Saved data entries
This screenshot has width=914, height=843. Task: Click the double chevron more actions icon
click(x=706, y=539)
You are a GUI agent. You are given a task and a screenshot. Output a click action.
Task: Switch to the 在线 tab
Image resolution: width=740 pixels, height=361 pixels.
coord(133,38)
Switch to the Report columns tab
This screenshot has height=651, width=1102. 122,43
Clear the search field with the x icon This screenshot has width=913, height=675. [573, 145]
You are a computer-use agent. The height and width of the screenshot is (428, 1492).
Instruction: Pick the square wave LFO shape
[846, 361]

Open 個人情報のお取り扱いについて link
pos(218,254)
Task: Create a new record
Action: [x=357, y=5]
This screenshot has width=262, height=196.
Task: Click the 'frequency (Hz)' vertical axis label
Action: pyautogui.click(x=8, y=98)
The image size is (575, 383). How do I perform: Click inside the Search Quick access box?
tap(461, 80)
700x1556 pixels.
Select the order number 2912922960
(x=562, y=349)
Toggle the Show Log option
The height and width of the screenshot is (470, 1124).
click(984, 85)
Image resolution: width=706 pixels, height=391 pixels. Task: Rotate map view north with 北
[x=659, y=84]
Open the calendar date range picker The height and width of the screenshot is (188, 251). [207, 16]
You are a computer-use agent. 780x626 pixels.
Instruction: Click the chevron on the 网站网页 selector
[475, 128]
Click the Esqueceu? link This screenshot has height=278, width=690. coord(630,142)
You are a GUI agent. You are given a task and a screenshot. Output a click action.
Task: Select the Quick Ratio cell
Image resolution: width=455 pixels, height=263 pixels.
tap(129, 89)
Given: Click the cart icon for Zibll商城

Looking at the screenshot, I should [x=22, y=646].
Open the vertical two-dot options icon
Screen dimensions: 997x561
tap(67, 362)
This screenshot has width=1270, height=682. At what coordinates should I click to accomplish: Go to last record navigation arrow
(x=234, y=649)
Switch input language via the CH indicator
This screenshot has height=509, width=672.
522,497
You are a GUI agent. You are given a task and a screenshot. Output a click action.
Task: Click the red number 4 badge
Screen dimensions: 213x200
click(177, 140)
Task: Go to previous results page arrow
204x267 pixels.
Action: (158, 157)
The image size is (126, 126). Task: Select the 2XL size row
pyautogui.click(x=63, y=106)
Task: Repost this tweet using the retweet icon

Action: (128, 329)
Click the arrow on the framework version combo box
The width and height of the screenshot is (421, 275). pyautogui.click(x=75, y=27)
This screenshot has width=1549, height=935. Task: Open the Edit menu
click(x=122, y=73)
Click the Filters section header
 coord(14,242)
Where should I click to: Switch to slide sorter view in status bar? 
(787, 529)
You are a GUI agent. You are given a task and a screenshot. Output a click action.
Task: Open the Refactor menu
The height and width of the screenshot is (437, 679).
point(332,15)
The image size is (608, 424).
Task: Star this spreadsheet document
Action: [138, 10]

▸ PROBLEM TO WORK ON: Transcribe all records exactly as written.

▸ ANSWER TO THE PROBLEM:
This screenshot has width=914, height=843. Task: Click the double chevron more actions icon
click(x=706, y=539)
You are a GUI agent. You are given a task and a screenshot. Output a click action.
Task: Switch to the 在线 tab
Image resolution: width=740 pixels, height=361 pixels.
coord(133,38)
Switch to the Report columns tab
This screenshot has height=651, width=1102. 122,43
Clear the search field with the x icon This screenshot has width=913, height=675. [573, 145]
You are a computer-use agent. The height and width of the screenshot is (428, 1492).
Instruction: Pick the square wave LFO shape
[846, 361]

Open 個人情報のお取り扱いについて link
pos(218,254)
Task: Create a new record
Action: [x=357, y=5]
This screenshot has width=262, height=196.
Task: Click the 'frequency (Hz)' vertical axis label
Action: pyautogui.click(x=8, y=98)
The image size is (575, 383). How do I perform: Click inside the Search Quick access box?
tap(461, 80)
700x1556 pixels.
Select the order number 2912922960
(x=562, y=349)
Toggle the Show Log option
The height and width of the screenshot is (470, 1124).
click(984, 85)
Image resolution: width=706 pixels, height=391 pixels. Task: Rotate map view north with 北
[x=659, y=84]
Open the calendar date range picker The height and width of the screenshot is (188, 251). [207, 16]
You are a computer-use agent. 780x626 pixels.
Instruction: Click the chevron on the 网站网页 selector
[475, 128]
Click the Esqueceu? link This screenshot has height=278, width=690. coord(630,142)
You are a GUI agent. You are given a task and a screenshot. Output a click action.
Task: Select the Quick Ratio cell
Image resolution: width=455 pixels, height=263 pixels.
tap(129, 89)
Given: Click the cart icon for Zibll商城

Looking at the screenshot, I should [x=22, y=646].
Open the vertical two-dot options icon
Screen dimensions: 997x561
tap(67, 362)
This screenshot has width=1270, height=682. At what coordinates should I click to accomplish: Go to last record navigation arrow
(x=234, y=649)
Switch input language via the CH indicator
This screenshot has height=509, width=672.
522,497
You are a GUI agent. You are given a task and a screenshot. Output a click action.
Task: Click the red number 4 badge
Screen dimensions: 213x200
click(177, 140)
Task: Go to previous results page arrow
204x267 pixels.
Action: (158, 157)
The image size is (126, 126). Task: Select the 2XL size row
pyautogui.click(x=63, y=106)
Task: Repost this tweet using the retweet icon

Action: (128, 329)
Click the arrow on the framework version combo box
The width and height of the screenshot is (421, 275). pyautogui.click(x=75, y=27)
This screenshot has width=1549, height=935. Task: Open the Edit menu
click(x=122, y=73)
Click the Filters section header
 coord(14,242)
Where should I click to: Switch to slide sorter view in status bar? 
(787, 529)
You are a GUI agent. You are given a task and a screenshot. Output a click action.
Task: Open the Refactor menu
The height and width of the screenshot is (437, 679).
point(332,15)
The image size is (608, 424).
Task: Star this spreadsheet document
Action: [138, 10]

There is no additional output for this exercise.